The Ruthin inquest was told the health board runs three on-call levels across its three main hospital sites; bronze, silver and gold to monitor demand and patient flow, and it can divert patients from one busy hospital to another.
Ms Greer said since Mrs Jones's death there were now three set conference calls a day involving staff and on-call managers, to ensure better communication in terms of planning across its sites.
Mrs Jones's husband Ronald dialled 999 at about 23:33 GMT on 2 January because his wife was unwell and had difficulty breathing at their home.
But she collapsed 45 minutes later and stopped breathing seven minutes before the ambulance arrived.
On Monday, her inquest was told that her case had been classed as "amber two" but should have been classed as "amber one" - a more urgent response - from the first call from her husband.
It was miscategorised because a call handler had indicated "yes" instead of "no" when considering whether Mrs Jones was capable of finishing sentences, the hearing was told.
Assistant coroner Nicola Jones said it was now known that Mrs Jones had had heart failure and should have been categorised as an amber one.
However, even if she had been correctly categorised, an ambulance would not have reached her by the time she went into cardiac arrest.
Karl Hughes, who was the Welsh Ambulance Services NHS Trust (WAST) locality manager for Wrexham and Flintshire at the time, said: "It's not what the organisation wants but we were doing everything we could at that time."
Later, he told the inquest he visited the control room in Llanfairfechan, Conwy county, where some staff were in tears over the case.
The assistant coroner delivered a narrative conclusion, saying that Mrs Jones's case had been incorrectly categorised but by time the callout was re-categorised during a follow-up 999 call, no ambulances were free.
She said it had not been established with certainty that Mrs Jones would have survived but it was reasonable to find she would have survived long enough to get to hospital.

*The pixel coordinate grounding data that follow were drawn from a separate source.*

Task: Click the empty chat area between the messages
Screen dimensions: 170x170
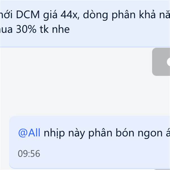Action: click(x=76, y=81)
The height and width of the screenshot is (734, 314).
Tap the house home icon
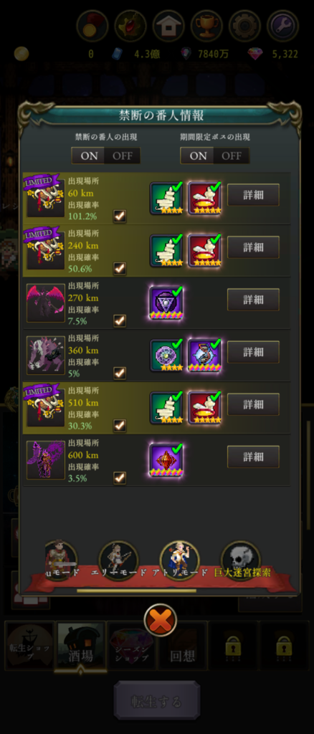pos(168,26)
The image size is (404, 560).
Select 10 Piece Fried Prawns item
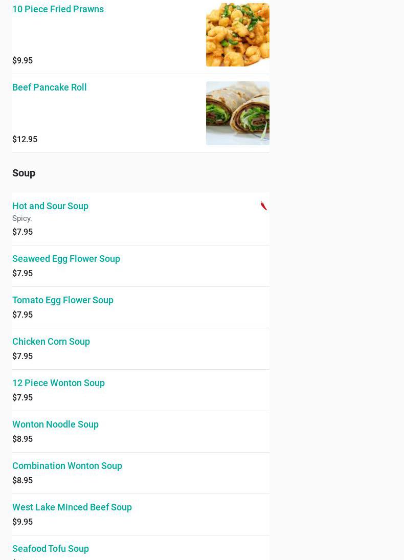pyautogui.click(x=58, y=9)

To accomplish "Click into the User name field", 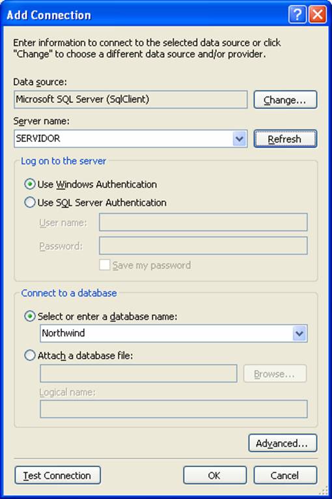I will [x=203, y=222].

After the inquest, Claire Bevan, from the ambulance service, said it had launched an investigation following Mrs Jones's "tragic death to understand exactly what happened and establish what lessons could be learned".
"We have shared our findings with Mrs Jones's family and are truly sorry that we did not meet our standards in answering and reassessing their call.
"The colleagues involved have been retrained following this sad incident.
"Since Mrs Jones's death we have taken a number of steps to improve the safety of our patients," she said.
Mrs Jones' sister-in-law Morfydd Wood read a statement on behalf of the family following the inquest.
She said they found it difficult to accept that Mrs Jones had been "failed in this way", given she lived close to a hospital and ambulance station.
But she thanked both organisations for their honestly and said she hoped that changes put in place would "prevent any other family the trauma we have felt".